[Task input]
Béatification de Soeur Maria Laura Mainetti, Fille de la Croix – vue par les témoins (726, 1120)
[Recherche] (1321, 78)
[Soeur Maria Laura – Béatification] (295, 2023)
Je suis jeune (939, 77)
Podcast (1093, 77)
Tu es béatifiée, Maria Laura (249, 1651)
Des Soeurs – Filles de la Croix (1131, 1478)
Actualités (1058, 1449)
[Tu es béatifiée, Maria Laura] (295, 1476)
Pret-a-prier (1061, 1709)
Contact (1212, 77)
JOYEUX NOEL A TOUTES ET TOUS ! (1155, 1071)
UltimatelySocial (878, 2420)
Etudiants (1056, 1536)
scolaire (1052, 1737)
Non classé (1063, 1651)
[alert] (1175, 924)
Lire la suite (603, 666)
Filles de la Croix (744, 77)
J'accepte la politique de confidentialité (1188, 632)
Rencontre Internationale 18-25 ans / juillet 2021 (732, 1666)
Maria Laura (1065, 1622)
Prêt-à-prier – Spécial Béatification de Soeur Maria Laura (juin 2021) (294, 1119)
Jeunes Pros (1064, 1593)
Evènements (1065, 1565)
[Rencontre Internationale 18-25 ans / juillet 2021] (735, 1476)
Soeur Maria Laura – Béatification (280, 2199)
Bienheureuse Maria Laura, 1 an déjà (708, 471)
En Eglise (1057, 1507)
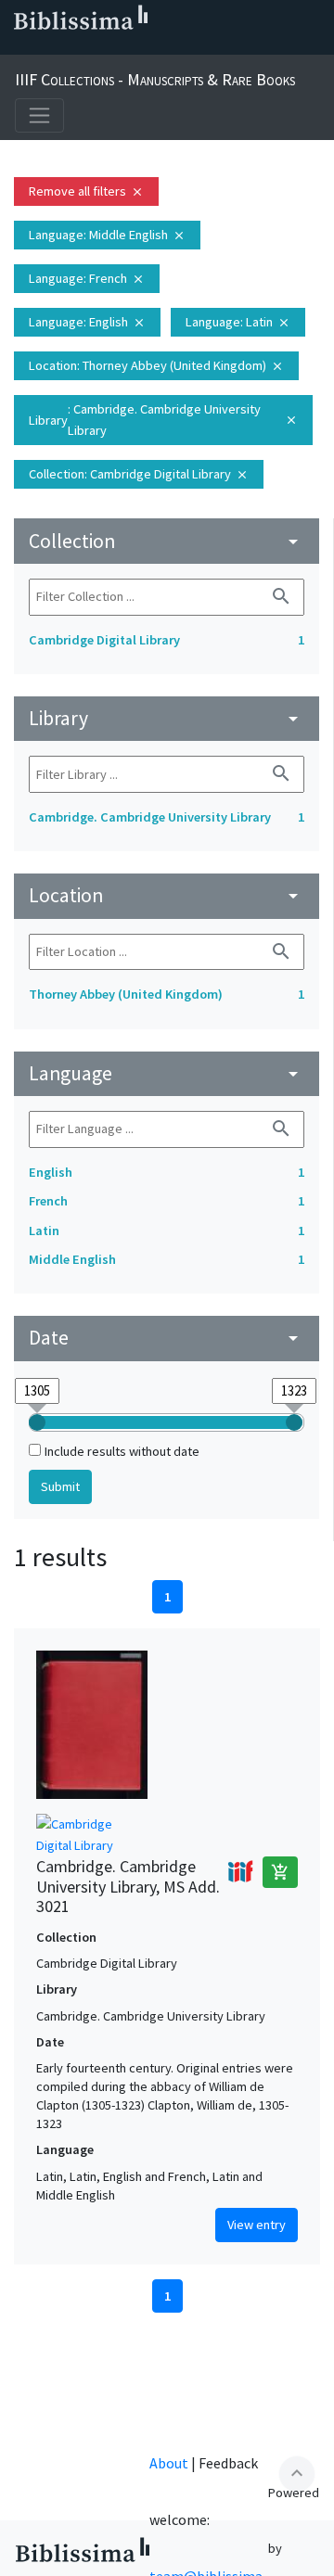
[/Task input]
Write out exactly the lines from the one that contains "JOYEUX NOEL A TOUTES ET TOUS ! (1155, 1071)" through the last line of the data above, both included. Leave every picture out.

JOYEUX NOEL A TOUTES ET TOUS ! (1155, 1071)
UltimatelySocial (878, 2420)
Etudiants (1056, 1536)
scolaire (1052, 1737)
Non classé (1063, 1651)
[alert] (1175, 924)
Lire la suite (603, 666)
Filles de la Croix (744, 77)
J'accepte la politique de confidentialité (1188, 632)
Rencontre Internationale 18-25 ans / juillet 2021 (732, 1666)
Maria Laura (1065, 1622)
Prêt-à-prier – Spécial Béatification de Soeur Maria Laura (juin 2021) (294, 1119)
Jeunes Pros (1064, 1593)
Evènements (1065, 1565)
[Rencontre Internationale 18-25 ans / juillet 2021] (735, 1476)
Soeur Maria Laura – Béatification (280, 2199)
Bienheureuse Maria Laura, 1 an déjà (708, 471)
En Eglise (1057, 1507)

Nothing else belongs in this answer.